*GIVEN ENTRIES*.
— begin —

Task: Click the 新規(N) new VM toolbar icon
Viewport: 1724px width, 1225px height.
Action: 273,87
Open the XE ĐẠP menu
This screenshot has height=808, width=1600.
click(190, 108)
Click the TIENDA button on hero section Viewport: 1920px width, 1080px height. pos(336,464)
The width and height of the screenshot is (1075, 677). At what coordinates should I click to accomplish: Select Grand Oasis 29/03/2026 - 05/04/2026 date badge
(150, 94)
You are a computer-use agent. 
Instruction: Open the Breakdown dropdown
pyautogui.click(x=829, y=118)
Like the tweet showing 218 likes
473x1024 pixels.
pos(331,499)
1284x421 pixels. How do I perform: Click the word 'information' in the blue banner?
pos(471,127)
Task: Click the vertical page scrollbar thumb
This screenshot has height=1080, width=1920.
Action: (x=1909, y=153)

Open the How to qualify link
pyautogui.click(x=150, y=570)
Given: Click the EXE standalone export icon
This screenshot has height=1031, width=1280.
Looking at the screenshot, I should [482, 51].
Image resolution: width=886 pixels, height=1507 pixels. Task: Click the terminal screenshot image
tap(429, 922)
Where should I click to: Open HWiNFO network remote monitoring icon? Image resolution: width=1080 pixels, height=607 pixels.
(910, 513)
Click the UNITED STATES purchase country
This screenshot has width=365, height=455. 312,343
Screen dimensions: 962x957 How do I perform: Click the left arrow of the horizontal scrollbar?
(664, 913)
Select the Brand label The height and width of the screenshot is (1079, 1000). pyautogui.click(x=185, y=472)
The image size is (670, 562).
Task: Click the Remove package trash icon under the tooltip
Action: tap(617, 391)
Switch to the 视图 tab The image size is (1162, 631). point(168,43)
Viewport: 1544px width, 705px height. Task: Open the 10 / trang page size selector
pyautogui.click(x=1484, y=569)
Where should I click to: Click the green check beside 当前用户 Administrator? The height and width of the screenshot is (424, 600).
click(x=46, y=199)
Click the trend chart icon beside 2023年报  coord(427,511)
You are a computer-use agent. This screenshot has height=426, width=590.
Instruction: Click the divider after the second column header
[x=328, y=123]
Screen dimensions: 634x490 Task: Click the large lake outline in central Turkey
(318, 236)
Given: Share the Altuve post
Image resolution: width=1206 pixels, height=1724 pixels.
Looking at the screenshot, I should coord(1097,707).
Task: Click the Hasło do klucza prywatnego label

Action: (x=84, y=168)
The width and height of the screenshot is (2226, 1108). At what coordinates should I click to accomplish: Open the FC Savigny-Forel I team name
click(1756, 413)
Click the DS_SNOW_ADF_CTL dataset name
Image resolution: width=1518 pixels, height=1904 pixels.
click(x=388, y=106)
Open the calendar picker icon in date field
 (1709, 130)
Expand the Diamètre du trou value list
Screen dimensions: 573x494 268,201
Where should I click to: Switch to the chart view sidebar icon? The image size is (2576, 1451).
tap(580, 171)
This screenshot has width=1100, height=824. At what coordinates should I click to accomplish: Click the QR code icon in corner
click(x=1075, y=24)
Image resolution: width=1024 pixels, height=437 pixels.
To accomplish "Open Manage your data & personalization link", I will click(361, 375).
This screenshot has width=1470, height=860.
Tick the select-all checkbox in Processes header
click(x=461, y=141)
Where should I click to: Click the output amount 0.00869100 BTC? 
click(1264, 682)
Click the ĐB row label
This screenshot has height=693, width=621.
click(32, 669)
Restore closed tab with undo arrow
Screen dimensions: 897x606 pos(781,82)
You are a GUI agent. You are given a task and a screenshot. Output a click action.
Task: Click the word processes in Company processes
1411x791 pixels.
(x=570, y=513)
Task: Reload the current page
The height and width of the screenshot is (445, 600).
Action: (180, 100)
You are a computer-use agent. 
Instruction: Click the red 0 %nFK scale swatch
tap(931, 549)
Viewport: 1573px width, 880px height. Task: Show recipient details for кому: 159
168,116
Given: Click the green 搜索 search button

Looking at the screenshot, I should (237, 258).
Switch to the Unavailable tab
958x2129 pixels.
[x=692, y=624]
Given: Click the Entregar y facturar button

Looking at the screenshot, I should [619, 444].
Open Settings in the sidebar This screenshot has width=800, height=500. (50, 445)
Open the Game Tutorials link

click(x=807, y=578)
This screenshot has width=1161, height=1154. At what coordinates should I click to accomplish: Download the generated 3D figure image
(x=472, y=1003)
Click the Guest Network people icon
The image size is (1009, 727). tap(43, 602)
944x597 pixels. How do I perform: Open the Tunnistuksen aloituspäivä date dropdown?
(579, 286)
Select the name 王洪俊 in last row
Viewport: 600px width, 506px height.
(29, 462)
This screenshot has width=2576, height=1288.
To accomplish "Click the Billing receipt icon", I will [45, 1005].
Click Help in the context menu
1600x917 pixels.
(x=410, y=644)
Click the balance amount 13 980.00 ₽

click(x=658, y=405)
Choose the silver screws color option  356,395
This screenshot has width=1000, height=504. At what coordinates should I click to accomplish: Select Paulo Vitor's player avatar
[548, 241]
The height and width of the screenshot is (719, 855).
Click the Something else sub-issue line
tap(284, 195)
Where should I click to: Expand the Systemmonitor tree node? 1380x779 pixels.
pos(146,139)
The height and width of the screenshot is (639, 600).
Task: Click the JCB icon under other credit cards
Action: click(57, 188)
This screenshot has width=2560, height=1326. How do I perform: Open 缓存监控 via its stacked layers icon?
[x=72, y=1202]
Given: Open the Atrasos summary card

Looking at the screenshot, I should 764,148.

— end —

*EXERCISE OBJECTIVE*.
Which lines in the material above contain the word "Switch"? Pull out each of them in full.

*RESPONSE TO THE EXERCISE*.
Switch to the 视图 tab The image size is (1162, 631). point(168,43)
Where should I click to: Switch to the chart view sidebar icon? The image size is (2576, 1451).
Switch to the Unavailable tab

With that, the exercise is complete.